== Given request A ==
Copy word for word the rows from the line with "Tap the photo" up to and including the last line of the rows.

== Extract to read ==
▽
Angular Momentum and Conservation of Angular Momentum

Question 1:

A thin circular ring of mass M and radius R rotates about an axis through its centre and perpendicular to its plane, with a constant angular velocity . Four small spheres each of mass m (negligible radius) are kept gently to the opposite ends of two mutually perpendicular diameters of the ring. The new angular velocity of the ring will be

1. \[ \left( \frac{M}{M+4m} \right)\omega \]

2. \[ \left( \frac{M}{4m} \right)\omega \]

3. \[ \left( \frac{M+4m}{M} \right)\omega \]

4. \[ \left( \frac{M}{M-4m} \right)\omega \]

View Answer

If We take Ring and 4 small blocks as one system net Torque will be zero, Using Principal of conservation of angular momentum.

\[ I_{1}\omega= \left( I_{1}+ I_{2} \right)\omega_{1} \]

\[ MR^{2}\omega= \left( MR^{2}+ 4mR^{2} \right)\omega_{1} \]

\[ \omega_{1}= \left( \frac{M}{M+4m} \right)\omega \]

Question 2:

A particle is projected with a speed v at 45° with the horizontal. The magnitude of angular
momentum of the projectile about the point of projection when the particle is at its maximum height h is

1. Zero

2. mvh²/√2

3. mv²h/2

4. mvh/√2

View Answer

Angular Momentum = momentum × ( Perpendicular distance of momentum from axis of rotation )

Angular Momentum = mv cos (45º) × h = mvh/√2

Question 3:

What is moment of inertia in terms of angular momentum (L) and kinetic energy (K)

1. \[ \frac{L^{2}}{K} \]

2. \[ \frac{L^{2}}{2K} \]

3. \[ \frac{L}{2K^{2}} \]

4. \[ \frac{L}{2K} \]

View Answer

\[ L = I \omega \]

and

\[ K = \frac{1}{2} I \omega^{2} \]

Squaring L and Dividing it with K we get,

\[ I= \frac{L^{2}}{2K} \]

Question 4:

A particle of mass m = 5 units is moving with a uniform speed v = 3√2 m in the XOY plane along the line Y = X + 4. The magnitude of the angular momentum about origin is

1. Zero

2. 60 unit

3. 7.5 unit

4. 40√2 unit

View Answer

Distance of line

\[ ax+by+c=0 \] from point (x1,y1) is given by

\[ d = \left( \frac{ax_{1}+ by_{1}+c}{\sqrt{a^{2}+b^{2}}} \right) \]

So, distance of direction of velocity from origin is d= 2√2

Angular momentum = Perpendicular distance of momentum × momentum = 2√2 × 5 ×3√2= 60 Unit

Question 5:

A conical pendulum consists of a simple pendulum moving in a horizontal circle as shown. C is the pivot, O the centre of the circle in which the pendulum bob moves and ω the constant angular velocity of the bob. If L is the angular momentum about point C, then

1. L is constant ( magnitude as well as direction is constant )
△
== Record set ==
▽
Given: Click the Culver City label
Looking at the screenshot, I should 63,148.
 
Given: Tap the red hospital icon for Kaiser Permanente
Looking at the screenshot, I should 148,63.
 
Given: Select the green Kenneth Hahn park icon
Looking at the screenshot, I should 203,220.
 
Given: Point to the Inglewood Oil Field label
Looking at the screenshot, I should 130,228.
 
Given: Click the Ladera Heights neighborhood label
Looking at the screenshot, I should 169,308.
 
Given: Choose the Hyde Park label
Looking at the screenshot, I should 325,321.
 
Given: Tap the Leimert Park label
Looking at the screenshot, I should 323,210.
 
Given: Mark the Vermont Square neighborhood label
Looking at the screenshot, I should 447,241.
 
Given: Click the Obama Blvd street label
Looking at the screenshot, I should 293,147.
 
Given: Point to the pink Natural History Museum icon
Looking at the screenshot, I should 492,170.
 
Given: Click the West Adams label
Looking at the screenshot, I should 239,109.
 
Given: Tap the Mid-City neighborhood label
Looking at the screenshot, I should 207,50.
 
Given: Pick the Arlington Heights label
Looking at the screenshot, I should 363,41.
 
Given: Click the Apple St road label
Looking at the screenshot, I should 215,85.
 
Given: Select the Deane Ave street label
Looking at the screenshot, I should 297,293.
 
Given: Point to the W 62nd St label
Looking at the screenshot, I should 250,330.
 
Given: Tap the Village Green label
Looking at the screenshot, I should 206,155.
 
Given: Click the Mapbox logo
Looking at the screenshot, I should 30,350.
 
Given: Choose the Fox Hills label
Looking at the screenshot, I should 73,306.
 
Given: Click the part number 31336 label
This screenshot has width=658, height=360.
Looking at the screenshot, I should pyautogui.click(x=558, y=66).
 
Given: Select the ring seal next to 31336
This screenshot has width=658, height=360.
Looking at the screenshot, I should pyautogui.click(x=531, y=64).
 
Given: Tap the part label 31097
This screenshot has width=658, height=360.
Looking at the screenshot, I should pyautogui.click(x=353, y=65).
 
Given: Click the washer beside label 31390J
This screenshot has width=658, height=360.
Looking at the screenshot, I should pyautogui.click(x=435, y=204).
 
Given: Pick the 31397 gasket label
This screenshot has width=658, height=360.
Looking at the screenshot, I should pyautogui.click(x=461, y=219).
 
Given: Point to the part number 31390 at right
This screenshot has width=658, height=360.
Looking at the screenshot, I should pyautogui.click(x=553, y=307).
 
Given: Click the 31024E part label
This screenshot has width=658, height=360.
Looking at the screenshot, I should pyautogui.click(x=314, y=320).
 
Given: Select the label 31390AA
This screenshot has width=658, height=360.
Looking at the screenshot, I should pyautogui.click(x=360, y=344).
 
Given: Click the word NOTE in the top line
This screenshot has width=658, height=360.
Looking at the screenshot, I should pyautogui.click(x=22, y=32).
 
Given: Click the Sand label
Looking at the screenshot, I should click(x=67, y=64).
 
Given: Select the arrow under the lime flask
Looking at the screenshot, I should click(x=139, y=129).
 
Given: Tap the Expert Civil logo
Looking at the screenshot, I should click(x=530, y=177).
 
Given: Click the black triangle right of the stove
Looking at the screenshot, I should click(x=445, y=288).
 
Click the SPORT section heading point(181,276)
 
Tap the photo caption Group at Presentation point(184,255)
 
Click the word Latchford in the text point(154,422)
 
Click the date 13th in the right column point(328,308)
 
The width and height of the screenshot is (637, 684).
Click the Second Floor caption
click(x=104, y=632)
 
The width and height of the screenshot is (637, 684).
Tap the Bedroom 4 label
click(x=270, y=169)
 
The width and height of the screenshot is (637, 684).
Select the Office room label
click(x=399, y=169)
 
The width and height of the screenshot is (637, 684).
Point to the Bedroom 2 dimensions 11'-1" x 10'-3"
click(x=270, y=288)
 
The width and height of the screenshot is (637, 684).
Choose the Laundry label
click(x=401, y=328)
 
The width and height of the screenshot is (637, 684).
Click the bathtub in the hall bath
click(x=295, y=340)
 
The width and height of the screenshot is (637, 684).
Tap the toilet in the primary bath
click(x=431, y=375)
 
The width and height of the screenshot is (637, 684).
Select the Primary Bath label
△
== Given request B ==
In the angular momentum questions, do these statements agree with the text? Answer yes or no for each and quote the words that decide it. (i) In Question 2, the particle is projected at 45° with the horizontal. (ii) Question 4 gives the particle's mass as 3 units. (iii) The solution to Question 3 squares L and divides it by K.

== Exercise response A ==
Tap the photo caption Group at Presentation point(184,255)
 
Click the word Latchford in the text point(154,422)
 
Click the date 13th in the right column point(328,308)
 
The width and height of the screenshot is (637, 684).
Click the Second Floor caption
click(x=104, y=632)
 
The width and height of the screenshot is (637, 684).
Tap the Bedroom 4 label
click(x=270, y=169)
 
The width and height of the screenshot is (637, 684).
Select the Office room label
click(x=399, y=169)
 
The width and height of the screenshot is (637, 684).
Point to the Bedroom 2 dimensions 11'-1" x 10'-3"
click(x=270, y=288)
 
The width and height of the screenshot is (637, 684).
Choose the Laundry label
click(x=401, y=328)
 
The width and height of the screenshot is (637, 684).
Click the bathtub in the hall bath
click(x=295, y=340)
 
The width and height of the screenshot is (637, 684).
Tap the toilet in the primary bath
click(x=431, y=375)
 
The width and height of the screenshot is (637, 684).
Select the Primary Bath label

== Exercise response B ==
(i) Yes: "A particle is projected with a speed v at 45° with the horizontal."
(ii) No: "A particle of mass m = 5 units"
(iii) Yes: "Squaring L and Dividing it with K we get,"